The German Renewable Energy Sources Act (Erneuerbare-Energien-Gesetz (EEG) sets the basic parameters of the tariff system which apply equally to all types of renewable energy sources, set out below:

> The commencement and duration of the tariffs paid: 20 years plus the commissioning year from the start-up of a new installation. After the first 20 years of operation counting from the commissioning date, the energy produced is sold at the daily market price per kWh;

> The calculation of the tariffs in accordance with the capacity of the installation in relation to the threshold value to be applied in each case (principle of gliding tariffs);

> Degression: different feed-in tariffs and degression rates apply to each renewable energy source. Since May 2012 monthly degression has applied to PV energy while for all other types of renewable energy the tariffs change only with the start of a new calendar year. The PV feed-in tariffs are basically lowered monthly by a percentage of 1%. This degression rate is not fixed, but varies depending on the amount of newly installed capacity.
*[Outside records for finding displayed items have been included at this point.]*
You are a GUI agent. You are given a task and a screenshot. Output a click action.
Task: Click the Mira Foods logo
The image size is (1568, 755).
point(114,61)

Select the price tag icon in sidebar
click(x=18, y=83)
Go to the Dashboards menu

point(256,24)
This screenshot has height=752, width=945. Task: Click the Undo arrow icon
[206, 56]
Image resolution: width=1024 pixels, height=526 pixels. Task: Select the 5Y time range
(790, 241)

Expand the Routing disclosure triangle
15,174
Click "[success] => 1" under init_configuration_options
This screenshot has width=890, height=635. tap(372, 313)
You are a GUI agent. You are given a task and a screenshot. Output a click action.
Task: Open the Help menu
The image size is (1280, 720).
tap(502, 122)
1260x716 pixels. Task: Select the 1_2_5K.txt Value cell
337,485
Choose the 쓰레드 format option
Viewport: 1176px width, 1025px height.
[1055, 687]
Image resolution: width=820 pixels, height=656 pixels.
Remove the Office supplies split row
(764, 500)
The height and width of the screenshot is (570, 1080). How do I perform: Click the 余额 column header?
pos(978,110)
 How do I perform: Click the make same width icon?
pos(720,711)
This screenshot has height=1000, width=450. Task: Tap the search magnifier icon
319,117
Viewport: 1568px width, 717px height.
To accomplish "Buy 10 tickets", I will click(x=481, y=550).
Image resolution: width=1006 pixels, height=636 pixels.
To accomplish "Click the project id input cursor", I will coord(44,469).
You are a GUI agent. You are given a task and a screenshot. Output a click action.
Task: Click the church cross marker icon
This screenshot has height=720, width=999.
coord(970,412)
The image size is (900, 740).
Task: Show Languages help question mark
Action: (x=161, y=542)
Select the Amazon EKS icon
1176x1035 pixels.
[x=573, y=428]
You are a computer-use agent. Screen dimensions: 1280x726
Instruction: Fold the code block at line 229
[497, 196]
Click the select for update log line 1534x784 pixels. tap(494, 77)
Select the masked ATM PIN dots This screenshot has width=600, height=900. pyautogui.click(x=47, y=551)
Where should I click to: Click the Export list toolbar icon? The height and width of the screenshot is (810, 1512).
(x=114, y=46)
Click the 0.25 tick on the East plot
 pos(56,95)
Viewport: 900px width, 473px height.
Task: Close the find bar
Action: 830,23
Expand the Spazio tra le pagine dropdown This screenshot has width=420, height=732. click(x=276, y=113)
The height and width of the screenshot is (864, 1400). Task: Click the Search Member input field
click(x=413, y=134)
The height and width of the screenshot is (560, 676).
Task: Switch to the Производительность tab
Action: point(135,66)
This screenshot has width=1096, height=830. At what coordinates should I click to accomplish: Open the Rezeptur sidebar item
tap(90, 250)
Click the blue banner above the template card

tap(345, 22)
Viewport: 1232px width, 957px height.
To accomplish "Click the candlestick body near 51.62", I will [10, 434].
The EEG is normally reviewed every three to four years, but due to the rising of energy costs, the version of the EEG entered into force in August 2012 was reviewed, and a new Renewable Energy Reform took place already in April 2014.

Regulatory changes in the renewable energy sector since 2014.

In August 2014, the new Renewable Energy Sources Act (EEG) moved from a FiT scheme to a mandatory direct selling for all newly commissioned plants, where the operator sells the produced power to a third party and receives as remuneration the agreed contract price.
The new EEG also initiated a transition to competitive bidding, which will be completed with the next reform in 2017.